Sweden's parliament is set to vote on Wednesday to end 200 years of neutrality by accepting Sweden's accession to the Nato defence alliance — although the country will not be able to join until parliaments in Turkey and Hungary ratify the agreement.

Sweden's parliament to end 200 years of non-alignment with Nato vote
The Sweden Democrat chair of the parliament's foreign policy committee opens up the debate on the Nato bill on Wednesday. Photo: Jonas Ekströmer/TT

The parliament began debating the bill at 9am on Wednesday and the vote is scheduled to take place in the afternoon, with a deadline of 4pm. 

“This is a historic but also a necessary decision to take,” Aron Emilsson, the Sweden Democrat chair of the parliament’s Committee on Defence, said at the start of the debate. “We are leaving 200 years of non-alignment behind us.” 

Six of the country’s eight parliamentary parties back joining the defence alliance, constituting an overwhelming majority of MPs.

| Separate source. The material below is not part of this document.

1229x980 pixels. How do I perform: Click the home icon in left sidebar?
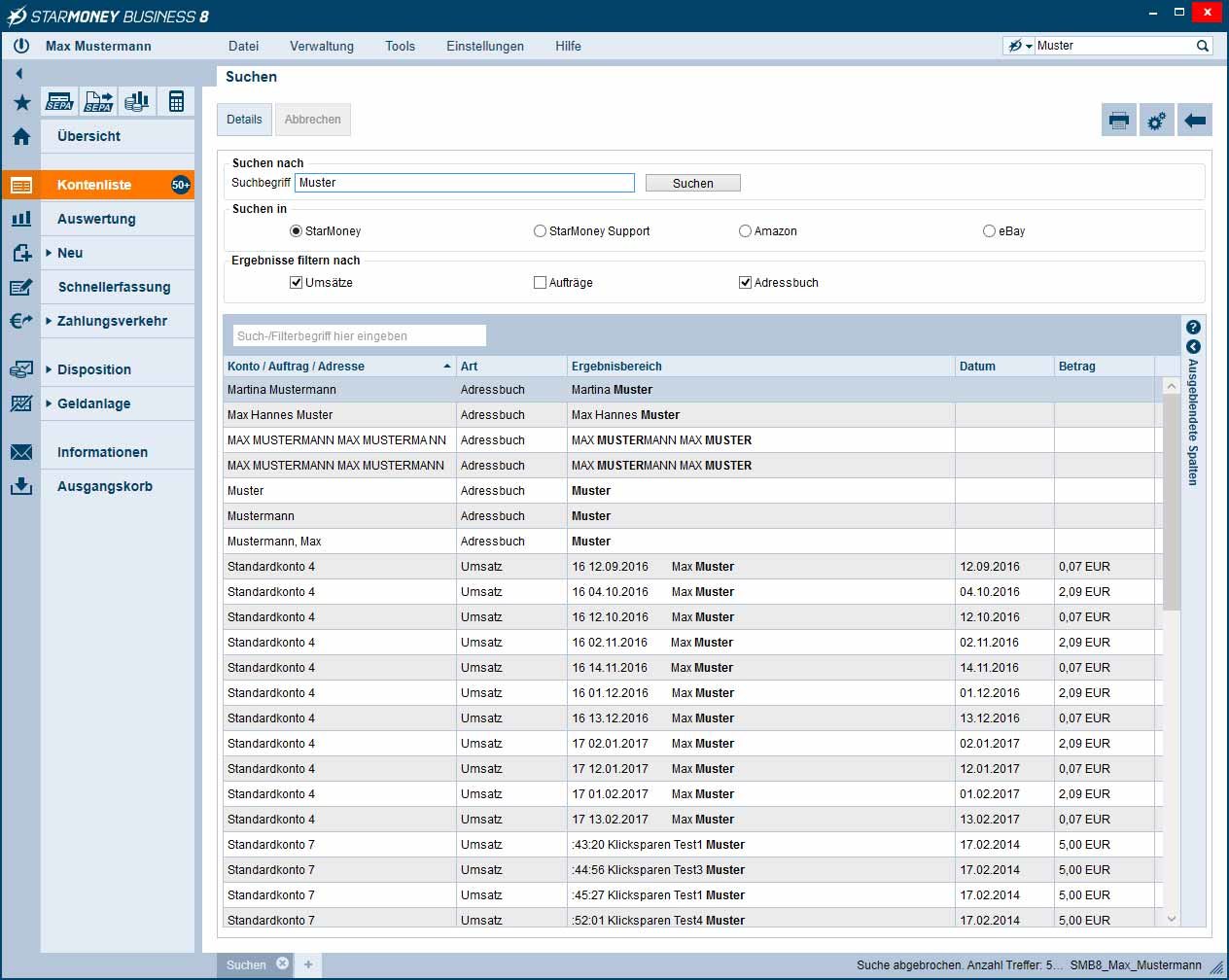(x=21, y=137)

Only the Left Party and the Green Party are opposed. 

“Nothing will increase Sweden’s ability to defend itself faster than joining the defence alliance,” Emilsson said. 

MPs will vote on accepting Sweden’s accession to the alliance, and also that Sweden should sign up to the latest version of the North Atlantic Treaty which forms the legal basis of the alliance. 

Joining Nato will also require changes to two Swedish laws, the Military Operational Support Act, which governs military cooperation between Sweden and Finland, and the Immunities and Privileges Act, which governs diplomatic immunity. 

“The amendments to the law aim partly to make it easier for Sweden to request support from Nato in the form of military forces, and partly to give Nato, the national representatives and the international staff the immunity and privileges required under the agreement,” the parliament’s foreign affairs committee wrote when submitting the law to parliament.  

Sweden will not actually become a member until all 30 Nato member states have ratified its accession agreement, which so far only 28 have done, with Hungary and Turkey still holding out.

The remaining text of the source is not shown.